- **SHORT PROBLEM 1**
Which lines of the records below contain the string "bowls"? Pull out each of those lines, treating case as significant.

- **DOCUMENT SECTION**

# Mayhaw Jelly from Mayhaw Georgia



## Son (Feb 21, 2008)

Our camp likes mayhaw jelly on those hot bisquits in the mornings. I've had the berries frozen and just got around to making a couple batches..


----------



## Sugar Hill Scouter (Feb 21, 2008)

Looks good. You ever go to the Mayhaw festival in Colquitt ??


----------



## twtabb (Feb 21, 2008)

This dry weather has put a hurting on the mayhaw business.


----------



## Nicodemus (Feb 21, 2008)

Fine lookin` jelly. We have about 8 or 10 gallons of juice stockpiled for hard times.


----------



## holton27596 (Feb 21, 2008)

looks great it has been several years since I had any. I was in fla. last spring and every palce we went was sold out.


----------



## twtabb (Feb 21, 2008)

I may have some berrys and jelly for sale this year. Anyone interested?


----------



## dixiesportsman (Feb 21, 2008)

yes i am interested in buying some, not too plentiful in north georgia.


----------



## holton27596 (Feb 22, 2008)

I most definitely want to buy some jelly! Love the stuff. Great with cream cheese on a biscuit. Mouth waters just thinking about it.


----------



## marknga (Feb 22, 2008)

My wife loves the jelly! I would want to buy some if available.

Mark


----------



## Handgunner (Feb 26, 2008)

I would buy a jar if available.  Doesn't matter from who... I've been told it's some great stuff so I wouldn't mind trying it.

Never had it.


----------



## Son (Feb 27, 2008)

Last time I went to the Mayhaw festival was about six years ago. And it was a messy, rainy day if I remember right.

- **SHORT PROBLEM 2**
Can you retype the part of the mayhaw jelly thread above, starting with "Looks good. You" and going on through "the mayhaw business."?

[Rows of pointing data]
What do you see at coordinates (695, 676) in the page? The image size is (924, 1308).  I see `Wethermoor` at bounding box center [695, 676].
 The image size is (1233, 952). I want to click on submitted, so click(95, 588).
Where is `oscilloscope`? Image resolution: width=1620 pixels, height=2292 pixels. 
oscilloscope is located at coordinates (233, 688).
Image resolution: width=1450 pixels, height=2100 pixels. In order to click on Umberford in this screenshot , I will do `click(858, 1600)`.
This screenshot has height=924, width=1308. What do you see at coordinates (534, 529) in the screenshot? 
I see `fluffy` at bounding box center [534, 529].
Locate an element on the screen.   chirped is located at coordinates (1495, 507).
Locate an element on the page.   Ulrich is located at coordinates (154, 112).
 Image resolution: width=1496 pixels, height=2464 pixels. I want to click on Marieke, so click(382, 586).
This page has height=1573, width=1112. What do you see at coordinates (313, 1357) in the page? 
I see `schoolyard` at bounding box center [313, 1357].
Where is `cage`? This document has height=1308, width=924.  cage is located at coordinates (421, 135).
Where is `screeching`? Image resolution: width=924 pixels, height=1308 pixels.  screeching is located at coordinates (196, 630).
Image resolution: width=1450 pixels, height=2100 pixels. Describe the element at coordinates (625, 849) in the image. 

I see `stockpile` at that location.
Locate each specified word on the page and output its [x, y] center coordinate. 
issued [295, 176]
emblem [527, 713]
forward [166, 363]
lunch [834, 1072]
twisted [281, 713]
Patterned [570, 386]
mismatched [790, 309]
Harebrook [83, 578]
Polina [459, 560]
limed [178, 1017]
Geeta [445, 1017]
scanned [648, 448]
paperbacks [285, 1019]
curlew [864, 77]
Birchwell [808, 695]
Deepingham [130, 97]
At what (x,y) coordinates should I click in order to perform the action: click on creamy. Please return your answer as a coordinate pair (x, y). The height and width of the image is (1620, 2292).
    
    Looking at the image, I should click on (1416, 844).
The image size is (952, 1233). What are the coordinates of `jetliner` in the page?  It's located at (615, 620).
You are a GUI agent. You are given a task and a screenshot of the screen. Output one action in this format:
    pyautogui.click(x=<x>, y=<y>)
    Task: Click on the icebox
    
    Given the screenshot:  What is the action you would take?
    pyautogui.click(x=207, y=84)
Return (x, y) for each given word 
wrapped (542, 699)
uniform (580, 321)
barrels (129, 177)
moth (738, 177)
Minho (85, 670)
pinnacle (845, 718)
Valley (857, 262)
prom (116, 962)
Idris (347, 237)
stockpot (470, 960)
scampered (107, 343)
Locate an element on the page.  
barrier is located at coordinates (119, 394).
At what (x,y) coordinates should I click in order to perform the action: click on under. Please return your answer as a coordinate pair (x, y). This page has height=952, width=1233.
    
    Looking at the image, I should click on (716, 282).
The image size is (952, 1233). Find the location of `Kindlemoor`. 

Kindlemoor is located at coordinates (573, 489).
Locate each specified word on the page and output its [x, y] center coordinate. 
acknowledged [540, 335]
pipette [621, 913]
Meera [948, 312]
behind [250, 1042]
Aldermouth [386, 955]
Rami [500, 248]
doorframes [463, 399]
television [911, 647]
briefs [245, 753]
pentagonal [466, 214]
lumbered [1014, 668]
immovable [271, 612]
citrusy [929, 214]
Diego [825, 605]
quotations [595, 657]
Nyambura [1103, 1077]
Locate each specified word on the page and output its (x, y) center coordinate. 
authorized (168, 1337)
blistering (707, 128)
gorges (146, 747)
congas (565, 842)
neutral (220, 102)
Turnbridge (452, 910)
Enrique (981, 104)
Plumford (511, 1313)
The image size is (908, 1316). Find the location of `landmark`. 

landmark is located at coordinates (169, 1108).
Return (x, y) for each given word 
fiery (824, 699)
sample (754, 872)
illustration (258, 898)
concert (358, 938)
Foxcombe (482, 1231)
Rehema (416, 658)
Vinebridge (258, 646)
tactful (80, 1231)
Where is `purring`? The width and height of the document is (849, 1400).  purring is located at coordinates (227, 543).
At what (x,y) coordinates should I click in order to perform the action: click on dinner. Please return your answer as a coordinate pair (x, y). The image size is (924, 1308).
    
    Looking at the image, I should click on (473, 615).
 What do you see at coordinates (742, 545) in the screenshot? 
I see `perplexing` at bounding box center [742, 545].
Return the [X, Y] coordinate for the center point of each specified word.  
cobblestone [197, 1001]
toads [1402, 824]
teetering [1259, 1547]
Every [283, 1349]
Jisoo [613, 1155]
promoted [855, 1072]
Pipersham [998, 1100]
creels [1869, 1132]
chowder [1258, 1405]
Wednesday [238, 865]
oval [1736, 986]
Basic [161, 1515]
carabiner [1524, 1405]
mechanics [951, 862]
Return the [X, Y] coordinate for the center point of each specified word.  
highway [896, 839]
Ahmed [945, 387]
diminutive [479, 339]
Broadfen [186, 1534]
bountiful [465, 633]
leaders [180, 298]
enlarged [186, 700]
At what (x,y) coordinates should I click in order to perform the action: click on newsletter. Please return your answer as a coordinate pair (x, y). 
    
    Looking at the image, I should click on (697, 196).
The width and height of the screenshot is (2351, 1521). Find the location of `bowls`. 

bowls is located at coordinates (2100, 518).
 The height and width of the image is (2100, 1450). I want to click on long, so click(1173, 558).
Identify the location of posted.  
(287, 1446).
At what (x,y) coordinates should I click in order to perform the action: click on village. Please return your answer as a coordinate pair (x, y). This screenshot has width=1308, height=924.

- **COMPLETE ANSWER 1**
The width and height of the screenshot is (2351, 1521). Find the location of `bowls`. 
bowls is located at coordinates (2100, 518).

- **COMPLETE ANSWER 2**
Looks good. You ever go to the Mayhaw festival in Colquitt ??


----------



## twtabb (Feb 21, 2008)

This dry weather has put a hurting on the mayhaw business.